Required action: Given the listing below, write out exactly the lines starting with the line that has "Viewport: 1280px width, 720px height." and going on through the line that has "Task: Click the Comments box resize handle", both kept.

START Input data

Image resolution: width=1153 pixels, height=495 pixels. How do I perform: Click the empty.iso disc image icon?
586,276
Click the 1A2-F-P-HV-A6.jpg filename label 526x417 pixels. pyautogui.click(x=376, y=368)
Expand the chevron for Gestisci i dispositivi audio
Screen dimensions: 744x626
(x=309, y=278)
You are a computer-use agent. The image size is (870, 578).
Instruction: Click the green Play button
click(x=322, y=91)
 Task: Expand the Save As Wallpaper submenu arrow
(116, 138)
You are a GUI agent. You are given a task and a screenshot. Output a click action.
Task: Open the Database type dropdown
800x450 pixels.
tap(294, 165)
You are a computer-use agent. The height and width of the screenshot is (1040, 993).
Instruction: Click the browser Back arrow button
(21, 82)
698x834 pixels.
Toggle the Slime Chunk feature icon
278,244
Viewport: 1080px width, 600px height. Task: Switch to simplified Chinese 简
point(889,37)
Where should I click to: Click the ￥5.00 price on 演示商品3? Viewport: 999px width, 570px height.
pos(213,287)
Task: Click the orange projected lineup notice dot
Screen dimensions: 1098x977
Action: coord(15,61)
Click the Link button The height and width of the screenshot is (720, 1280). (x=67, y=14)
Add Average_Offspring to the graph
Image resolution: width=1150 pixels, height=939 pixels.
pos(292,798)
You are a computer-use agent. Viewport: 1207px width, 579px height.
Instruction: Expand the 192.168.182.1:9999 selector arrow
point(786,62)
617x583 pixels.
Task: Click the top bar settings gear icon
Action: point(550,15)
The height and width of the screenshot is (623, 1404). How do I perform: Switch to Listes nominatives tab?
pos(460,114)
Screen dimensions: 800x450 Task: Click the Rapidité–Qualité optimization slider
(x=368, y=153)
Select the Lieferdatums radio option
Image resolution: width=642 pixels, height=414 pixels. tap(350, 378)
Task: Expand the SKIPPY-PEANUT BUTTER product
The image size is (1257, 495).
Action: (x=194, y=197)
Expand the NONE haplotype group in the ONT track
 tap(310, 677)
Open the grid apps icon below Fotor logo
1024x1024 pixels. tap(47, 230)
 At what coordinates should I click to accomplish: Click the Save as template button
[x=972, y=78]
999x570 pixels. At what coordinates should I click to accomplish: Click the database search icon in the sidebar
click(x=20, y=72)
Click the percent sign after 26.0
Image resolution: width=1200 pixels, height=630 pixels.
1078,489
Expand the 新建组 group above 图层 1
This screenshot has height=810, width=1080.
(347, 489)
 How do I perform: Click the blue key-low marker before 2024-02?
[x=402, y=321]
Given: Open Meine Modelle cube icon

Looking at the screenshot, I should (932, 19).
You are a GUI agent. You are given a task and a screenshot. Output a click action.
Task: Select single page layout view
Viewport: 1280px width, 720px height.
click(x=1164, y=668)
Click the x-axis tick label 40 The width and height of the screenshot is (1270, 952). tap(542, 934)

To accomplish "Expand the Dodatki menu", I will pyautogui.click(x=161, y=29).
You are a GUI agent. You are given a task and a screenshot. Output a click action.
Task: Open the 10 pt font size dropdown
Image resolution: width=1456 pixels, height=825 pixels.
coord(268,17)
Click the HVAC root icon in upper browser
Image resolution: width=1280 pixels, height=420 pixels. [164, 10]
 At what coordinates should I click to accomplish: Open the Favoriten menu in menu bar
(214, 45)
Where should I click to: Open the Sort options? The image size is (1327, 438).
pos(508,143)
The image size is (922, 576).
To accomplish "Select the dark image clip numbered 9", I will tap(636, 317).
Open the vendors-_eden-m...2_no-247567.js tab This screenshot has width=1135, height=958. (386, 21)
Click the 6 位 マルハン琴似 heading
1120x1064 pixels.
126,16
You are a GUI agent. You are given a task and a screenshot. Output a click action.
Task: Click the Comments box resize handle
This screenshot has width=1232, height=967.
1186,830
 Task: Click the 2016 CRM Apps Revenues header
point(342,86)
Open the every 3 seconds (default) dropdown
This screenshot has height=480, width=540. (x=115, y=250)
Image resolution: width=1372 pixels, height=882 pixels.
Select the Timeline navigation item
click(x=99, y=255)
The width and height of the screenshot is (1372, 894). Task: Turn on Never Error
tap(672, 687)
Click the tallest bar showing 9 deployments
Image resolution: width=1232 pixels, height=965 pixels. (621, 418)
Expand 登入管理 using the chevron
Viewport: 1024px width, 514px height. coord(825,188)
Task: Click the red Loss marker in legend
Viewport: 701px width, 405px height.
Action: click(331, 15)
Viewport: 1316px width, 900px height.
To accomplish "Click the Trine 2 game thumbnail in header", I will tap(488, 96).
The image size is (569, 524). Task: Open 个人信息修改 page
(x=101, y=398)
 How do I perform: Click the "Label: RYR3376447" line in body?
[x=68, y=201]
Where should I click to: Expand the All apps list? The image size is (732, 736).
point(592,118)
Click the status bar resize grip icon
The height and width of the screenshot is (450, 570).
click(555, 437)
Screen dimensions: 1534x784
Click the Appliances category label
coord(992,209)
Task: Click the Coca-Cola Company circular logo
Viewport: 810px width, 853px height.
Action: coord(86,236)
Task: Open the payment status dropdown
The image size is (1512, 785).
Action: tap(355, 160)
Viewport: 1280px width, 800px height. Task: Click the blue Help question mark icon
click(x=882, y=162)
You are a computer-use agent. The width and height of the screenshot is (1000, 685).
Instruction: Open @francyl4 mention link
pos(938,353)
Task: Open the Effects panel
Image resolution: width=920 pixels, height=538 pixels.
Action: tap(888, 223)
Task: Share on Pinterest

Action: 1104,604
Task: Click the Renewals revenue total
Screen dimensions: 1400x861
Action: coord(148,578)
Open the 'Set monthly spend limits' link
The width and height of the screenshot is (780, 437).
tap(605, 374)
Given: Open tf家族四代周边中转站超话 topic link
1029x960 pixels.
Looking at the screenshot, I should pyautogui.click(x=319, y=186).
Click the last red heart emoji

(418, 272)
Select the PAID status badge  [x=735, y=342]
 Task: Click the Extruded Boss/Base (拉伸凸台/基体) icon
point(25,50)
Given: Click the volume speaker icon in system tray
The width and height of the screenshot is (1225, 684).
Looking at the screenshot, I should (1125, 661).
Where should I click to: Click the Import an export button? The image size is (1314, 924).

END Input data

Response for this exercise:
Viewport: 1280px width, 720px height.
click(x=1164, y=668)
Click the x-axis tick label 40 The width and height of the screenshot is (1270, 952). tap(542, 934)

To accomplish "Expand the Dodatki menu", I will pyautogui.click(x=161, y=29).
You are a GUI agent. You are given a task and a screenshot. Output a click action.
Task: Open the 10 pt font size dropdown
Image resolution: width=1456 pixels, height=825 pixels.
coord(268,17)
Click the HVAC root icon in upper browser
Image resolution: width=1280 pixels, height=420 pixels. [164, 10]
 At what coordinates should I click to accomplish: Open the Favoriten menu in menu bar
(214, 45)
Where should I click to: Open the Sort options? The image size is (1327, 438).
pos(508,143)
The image size is (922, 576).
To accomplish "Select the dark image clip numbered 9", I will tap(636, 317).
Open the vendors-_eden-m...2_no-247567.js tab This screenshot has width=1135, height=958. (386, 21)
Click the 6 位 マルハン琴似 heading
1120x1064 pixels.
126,16
You are a GUI agent. You are given a task and a screenshot. Output a click action.
Task: Click the Comments box resize handle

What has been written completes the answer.